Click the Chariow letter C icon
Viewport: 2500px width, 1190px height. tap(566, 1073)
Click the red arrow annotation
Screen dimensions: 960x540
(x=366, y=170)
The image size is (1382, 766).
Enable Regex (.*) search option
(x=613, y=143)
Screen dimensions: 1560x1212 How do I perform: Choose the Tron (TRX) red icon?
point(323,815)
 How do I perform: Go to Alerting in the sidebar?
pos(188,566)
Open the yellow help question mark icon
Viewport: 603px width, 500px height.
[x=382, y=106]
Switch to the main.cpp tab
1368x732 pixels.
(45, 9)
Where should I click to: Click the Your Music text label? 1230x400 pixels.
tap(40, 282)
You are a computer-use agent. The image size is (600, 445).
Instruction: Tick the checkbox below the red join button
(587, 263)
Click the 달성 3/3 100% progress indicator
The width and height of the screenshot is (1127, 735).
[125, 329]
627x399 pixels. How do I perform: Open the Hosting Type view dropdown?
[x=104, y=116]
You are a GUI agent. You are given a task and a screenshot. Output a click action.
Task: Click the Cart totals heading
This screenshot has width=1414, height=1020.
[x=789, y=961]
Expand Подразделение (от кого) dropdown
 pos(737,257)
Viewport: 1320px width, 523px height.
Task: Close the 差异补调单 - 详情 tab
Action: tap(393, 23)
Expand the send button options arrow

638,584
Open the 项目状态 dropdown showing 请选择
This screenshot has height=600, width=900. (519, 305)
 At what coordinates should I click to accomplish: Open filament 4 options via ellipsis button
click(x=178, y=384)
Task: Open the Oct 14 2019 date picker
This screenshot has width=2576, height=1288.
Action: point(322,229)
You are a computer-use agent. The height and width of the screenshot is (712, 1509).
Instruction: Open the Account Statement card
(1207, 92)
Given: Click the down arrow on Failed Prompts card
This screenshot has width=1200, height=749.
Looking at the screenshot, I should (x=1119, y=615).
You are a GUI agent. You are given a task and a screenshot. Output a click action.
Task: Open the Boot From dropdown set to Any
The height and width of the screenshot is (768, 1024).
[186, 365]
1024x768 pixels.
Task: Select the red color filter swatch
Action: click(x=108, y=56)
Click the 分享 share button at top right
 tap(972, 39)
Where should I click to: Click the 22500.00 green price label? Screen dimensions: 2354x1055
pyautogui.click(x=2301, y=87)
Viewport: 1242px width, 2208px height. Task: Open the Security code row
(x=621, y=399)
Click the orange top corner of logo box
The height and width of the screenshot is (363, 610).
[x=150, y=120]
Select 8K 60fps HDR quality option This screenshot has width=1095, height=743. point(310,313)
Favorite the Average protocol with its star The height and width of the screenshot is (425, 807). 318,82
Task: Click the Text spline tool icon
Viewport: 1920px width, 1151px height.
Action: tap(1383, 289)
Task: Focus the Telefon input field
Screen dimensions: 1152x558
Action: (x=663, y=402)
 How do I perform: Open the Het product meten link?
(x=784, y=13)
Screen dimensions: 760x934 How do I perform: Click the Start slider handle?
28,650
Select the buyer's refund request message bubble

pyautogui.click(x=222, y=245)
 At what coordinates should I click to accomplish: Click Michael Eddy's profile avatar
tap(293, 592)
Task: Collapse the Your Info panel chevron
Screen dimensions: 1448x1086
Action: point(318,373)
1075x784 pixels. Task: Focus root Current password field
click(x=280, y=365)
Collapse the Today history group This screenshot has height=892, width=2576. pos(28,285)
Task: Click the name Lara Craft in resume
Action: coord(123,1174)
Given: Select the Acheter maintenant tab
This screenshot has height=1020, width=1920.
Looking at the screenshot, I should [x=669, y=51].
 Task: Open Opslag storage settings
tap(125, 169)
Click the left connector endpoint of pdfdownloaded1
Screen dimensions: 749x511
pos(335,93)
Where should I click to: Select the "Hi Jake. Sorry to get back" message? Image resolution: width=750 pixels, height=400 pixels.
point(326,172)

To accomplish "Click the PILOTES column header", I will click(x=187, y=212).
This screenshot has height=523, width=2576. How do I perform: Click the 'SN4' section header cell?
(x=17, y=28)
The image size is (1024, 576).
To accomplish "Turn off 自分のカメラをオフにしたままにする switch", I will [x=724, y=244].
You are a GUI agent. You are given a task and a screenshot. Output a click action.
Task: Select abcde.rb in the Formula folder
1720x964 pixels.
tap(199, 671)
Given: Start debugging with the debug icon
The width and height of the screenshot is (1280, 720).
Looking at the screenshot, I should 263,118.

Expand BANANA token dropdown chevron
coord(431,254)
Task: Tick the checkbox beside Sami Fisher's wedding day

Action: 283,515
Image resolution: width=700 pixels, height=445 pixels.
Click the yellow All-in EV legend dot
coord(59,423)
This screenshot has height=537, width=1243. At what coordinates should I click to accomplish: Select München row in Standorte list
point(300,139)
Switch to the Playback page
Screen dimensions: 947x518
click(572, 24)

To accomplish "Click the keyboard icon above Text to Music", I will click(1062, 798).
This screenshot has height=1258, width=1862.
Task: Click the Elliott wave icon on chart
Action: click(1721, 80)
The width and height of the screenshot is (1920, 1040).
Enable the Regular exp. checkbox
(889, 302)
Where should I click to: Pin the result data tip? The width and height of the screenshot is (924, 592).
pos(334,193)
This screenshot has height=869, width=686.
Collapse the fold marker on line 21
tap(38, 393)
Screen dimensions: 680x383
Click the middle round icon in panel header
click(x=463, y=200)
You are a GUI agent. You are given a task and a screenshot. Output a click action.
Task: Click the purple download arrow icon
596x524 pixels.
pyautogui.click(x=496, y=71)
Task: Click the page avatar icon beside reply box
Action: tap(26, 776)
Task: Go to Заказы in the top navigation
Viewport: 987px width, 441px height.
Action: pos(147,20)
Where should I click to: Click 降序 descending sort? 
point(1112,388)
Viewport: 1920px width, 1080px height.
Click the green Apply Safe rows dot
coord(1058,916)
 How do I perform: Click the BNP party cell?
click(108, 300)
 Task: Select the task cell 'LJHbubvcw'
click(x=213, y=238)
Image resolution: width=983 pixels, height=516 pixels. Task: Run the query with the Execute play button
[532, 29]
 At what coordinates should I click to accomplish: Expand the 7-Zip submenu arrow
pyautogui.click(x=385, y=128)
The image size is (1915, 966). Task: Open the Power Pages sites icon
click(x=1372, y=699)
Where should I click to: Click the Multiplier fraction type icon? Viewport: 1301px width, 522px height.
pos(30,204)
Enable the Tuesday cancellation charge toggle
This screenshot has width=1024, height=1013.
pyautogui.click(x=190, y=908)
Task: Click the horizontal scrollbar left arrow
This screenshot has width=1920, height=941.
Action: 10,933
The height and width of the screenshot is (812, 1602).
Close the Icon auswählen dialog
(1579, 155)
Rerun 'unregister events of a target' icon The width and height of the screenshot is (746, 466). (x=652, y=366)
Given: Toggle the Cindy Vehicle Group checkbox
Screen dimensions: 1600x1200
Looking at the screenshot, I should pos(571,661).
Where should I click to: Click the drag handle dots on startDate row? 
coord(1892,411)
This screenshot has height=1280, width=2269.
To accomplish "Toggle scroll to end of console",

Stated exercise:
Rewrite the items above so that "dropdown" becomes "drop-down menu" wherever it occurs, with every other word left the same.

Answer below:
Click the Chariow letter C icon
Viewport: 2500px width, 1190px height. tap(566, 1073)
Click the red arrow annotation
Screen dimensions: 960x540
(x=366, y=170)
The image size is (1382, 766).
Enable Regex (.*) search option
(x=613, y=143)
Screen dimensions: 1560x1212 How do I perform: Choose the Tron (TRX) red icon?
point(323,815)
 How do I perform: Go to Alerting in the sidebar?
pos(188,566)
Open the yellow help question mark icon
Viewport: 603px width, 500px height.
[x=382, y=106]
Switch to the main.cpp tab
1368x732 pixels.
(45, 9)
Where should I click to: Click the Your Music text label? 1230x400 pixels.
tap(40, 282)
You are a computer-use agent. The image size is (600, 445).
Instruction: Tick the checkbox below the red join button
(587, 263)
Click the 달성 3/3 100% progress indicator
The width and height of the screenshot is (1127, 735).
[125, 329]
627x399 pixels. How do I perform: Open the Hosting Type view drop-down menu?
[x=104, y=116]
You are a GUI agent. You are given a task and a screenshot. Output a click action.
Task: Click the Cart totals heading
This screenshot has width=1414, height=1020.
[x=789, y=961]
Expand Подразделение (от кого) drop-down menu
 pos(737,257)
Viewport: 1320px width, 523px height.
Task: Close the 差异补调单 - 详情 tab
Action: tap(393, 23)
Expand the send button options arrow

638,584
Open the 项目状态 drop-down menu showing 请选择
This screenshot has height=600, width=900. (519, 305)
 At what coordinates should I click to accomplish: Open filament 4 options via ellipsis button
click(x=178, y=384)
Task: Open the Oct 14 2019 date picker
This screenshot has width=2576, height=1288.
Action: point(322,229)
You are a computer-use agent. The height and width of the screenshot is (712, 1509).
Instruction: Open the Account Statement card
(1207, 92)
Given: Click the down arrow on Failed Prompts card
This screenshot has width=1200, height=749.
Looking at the screenshot, I should (x=1119, y=615).
You are a GUI agent. You are given a task and a screenshot. Output a click action.
Task: Open the Boot From drop-down menu set to Any
The height and width of the screenshot is (768, 1024).
[186, 365]
1024x768 pixels.
Task: Select the red color filter swatch
Action: click(x=108, y=56)
Click the 分享 share button at top right
 tap(972, 39)
Where should I click to: Click the 22500.00 green price label? Screen dimensions: 2354x1055
pyautogui.click(x=2301, y=87)
Viewport: 1242px width, 2208px height. Task: Open the Security code row
(x=621, y=399)
Click the orange top corner of logo box
The height and width of the screenshot is (363, 610).
[x=150, y=120]
Select 8K 60fps HDR quality option This screenshot has width=1095, height=743. point(310,313)
Favorite the Average protocol with its star The height and width of the screenshot is (425, 807). 318,82
Task: Click the Text spline tool icon
Viewport: 1920px width, 1151px height.
Action: tap(1383, 289)
Task: Focus the Telefon input field
Screen dimensions: 1152x558
Action: (x=663, y=402)
 How do I perform: Open the Het product meten link?
(x=784, y=13)
Screen dimensions: 760x934 How do I perform: Click the Start slider handle?
28,650
Select the buyer's refund request message bubble

pyautogui.click(x=222, y=245)
 At what coordinates should I click to accomplish: Click Michael Eddy's profile avatar
tap(293, 592)
Task: Collapse the Your Info panel chevron
Screen dimensions: 1448x1086
Action: point(318,373)
1075x784 pixels. Task: Focus root Current password field
click(x=280, y=365)
Collapse the Today history group This screenshot has height=892, width=2576. pos(28,285)
Task: Click the name Lara Craft in resume
Action: coord(123,1174)
Given: Select the Acheter maintenant tab
This screenshot has height=1020, width=1920.
Looking at the screenshot, I should [x=669, y=51].
 Task: Open Opslag storage settings
tap(125, 169)
Click the left connector endpoint of pdfdownloaded1
Screen dimensions: 749x511
pos(335,93)
Where should I click to: Select the "Hi Jake. Sorry to get back" message? Image resolution: width=750 pixels, height=400 pixels.
point(326,172)

To accomplish "Click the PILOTES column header", I will click(x=187, y=212).
This screenshot has height=523, width=2576. How do I perform: Click the 'SN4' section header cell?
(x=17, y=28)
The image size is (1024, 576).
To accomplish "Turn off 自分のカメラをオフにしたままにする switch", I will [x=724, y=244].
You are a GUI agent. You are given a task and a screenshot. Output a click action.
Task: Select abcde.rb in the Formula folder
1720x964 pixels.
tap(199, 671)
Given: Start debugging with the debug icon
The width and height of the screenshot is (1280, 720).
Looking at the screenshot, I should 263,118.

Expand BANANA token drop-down menu chevron
coord(431,254)
Task: Tick the checkbox beside Sami Fisher's wedding day

Action: 283,515
Image resolution: width=700 pixels, height=445 pixels.
Click the yellow All-in EV legend dot
coord(59,423)
This screenshot has height=537, width=1243. At what coordinates should I click to accomplish: Select München row in Standorte list
point(300,139)
Switch to the Playback page
Screen dimensions: 947x518
click(572, 24)

To accomplish "Click the keyboard icon above Text to Music", I will click(1062, 798).
This screenshot has height=1258, width=1862.
Task: Click the Elliott wave icon on chart
Action: click(1721, 80)
The width and height of the screenshot is (1920, 1040).
Enable the Regular exp. checkbox
(889, 302)
Where should I click to: Pin the result data tip? The width and height of the screenshot is (924, 592).
pos(334,193)
This screenshot has height=869, width=686.
Collapse the fold marker on line 21
tap(38, 393)
Screen dimensions: 680x383
Click the middle round icon in panel header
click(x=463, y=200)
You are a GUI agent. You are given a task and a screenshot. Output a click action.
Task: Click the purple download arrow icon
596x524 pixels.
pyautogui.click(x=496, y=71)
Task: Click the page avatar icon beside reply box
Action: tap(26, 776)
Task: Go to Заказы in the top navigation
Viewport: 987px width, 441px height.
Action: pos(147,20)
Where should I click to: Click 降序 descending sort? 
point(1112,388)
Viewport: 1920px width, 1080px height.
Click the green Apply Safe rows dot
coord(1058,916)
 How do I perform: Click the BNP party cell?
click(108, 300)
 Task: Select the task cell 'LJHbubvcw'
click(x=213, y=238)
Image resolution: width=983 pixels, height=516 pixels. Task: Run the query with the Execute play button
[532, 29]
 At what coordinates should I click to accomplish: Expand the 7-Zip submenu arrow
pyautogui.click(x=385, y=128)
The image size is (1915, 966). Task: Open the Power Pages sites icon
click(x=1372, y=699)
Where should I click to: Click the Multiplier fraction type icon? Viewport: 1301px width, 522px height.
pos(30,204)
Enable the Tuesday cancellation charge toggle
This screenshot has width=1024, height=1013.
pyautogui.click(x=190, y=908)
Task: Click the horizontal scrollbar left arrow
This screenshot has width=1920, height=941.
Action: 10,933
The height and width of the screenshot is (812, 1602).
Close the Icon auswählen dialog
(1579, 155)
Rerun 'unregister events of a target' icon The width and height of the screenshot is (746, 466). (x=652, y=366)
Given: Toggle the Cindy Vehicle Group checkbox
Screen dimensions: 1600x1200
Looking at the screenshot, I should pos(571,661).
Where should I click to: Click the drag handle dots on startDate row? 
coord(1892,411)
This screenshot has height=1280, width=2269.
To accomplish "Toggle scroll to end of console",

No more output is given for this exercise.